Task brief ▸ Quote, without any change, the line that contains "This screenshot has height=810, width=1024." and all lines that follow it to the end of the data below.

Records for the task ▸

□ □ □ □ □

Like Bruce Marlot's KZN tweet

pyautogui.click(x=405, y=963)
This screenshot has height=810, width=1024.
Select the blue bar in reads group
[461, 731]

□ □ □ □ □

Reply ▸
This screenshot has height=810, width=1024.
Select the blue bar in reads group
[461, 731]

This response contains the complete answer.